ICSA Ireland executive members will meet this week in Portlaoise to cast their votes in the organisation’s presidential election.

The meeting will commence with both candidates presenting their views on how they would like to bring ICSA Ireland forward.

The candidates in question are current president and suckler/sheep producer Gabriel Gilmartin, who farms in the shadow of Ben Bulben Mountain in Co Sligo, and vice-president Patrick Kent, who operates a mixed cattle and sheep enterprise near New Ross in Co Wexford.

Speaking previously to AgriLand, Gilmartin said: “I will be standing very strongly on my record over the past number of years.”

“I was an active participant in the formulation of the Harvest 2020 strategy and, as part of this, I was the first person to propose the establishment of discussion groups for beef farmer. This led directly to the establishment of the Beef Technology Adoption Programme. I was also instrumental in pushing for the setting up of the Sheep Grassland Scheme.
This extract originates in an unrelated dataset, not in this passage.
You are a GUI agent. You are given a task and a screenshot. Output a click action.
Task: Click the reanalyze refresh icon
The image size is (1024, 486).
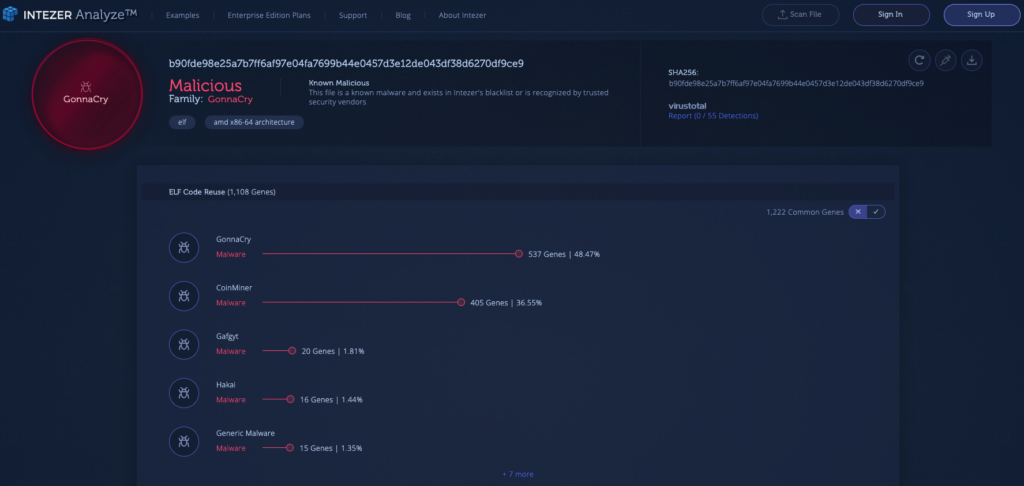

“Farmers need to be better educated and better trained. This is why it is so crucial that the various initiatives currently in place to make this happen are retained and built on for the benefit of the farming industry as a whole.

“It is crucially important that both of the initiatives that I have mentioned, plus the Suckler Welfare Scheme are further developed for the future. The new Rural Development Programme (RDP) will play a key role in making sure all of this happens. And, obviously, it is important that the new RDP is properly funded.”

Gilmartin went on to confirm that ICSA  Ireland membership has grown during the four years of his presidency.

“ICSA has played an important role in promoting the needs of cattle and sheep farmers throughout Ireland. Farmers have responded in kind by joining our organisation in greater numbers.”

Wexford man Kent also feels strongly that ICSA Ireland has played a key role in supporting the needs of beef and sheep farmers the length and breadth of Ireland.

“And we must build on all of this for the future,” he told AgriLand.

“A key focus for our work will be focussed on communicating a clear message to consumers regarding the exemplary quality of Irish beef and sheep products.

“Fundamentally, farmers must receive a better return for the quality of the produce they are bringing to market. In reality, our beef and sheep products are truly organic in nature. They also constitute the fundamental building block of a healthy diet.

“I am not asking Irish consumers to pay more for the food they are buying in the shops: rather it’s a case of ensuring that primary producers get a bigger share of the monies that are coming through retail outlets.

“This means bringing more transparency to bear with regard to the operation of the agri-food chain.”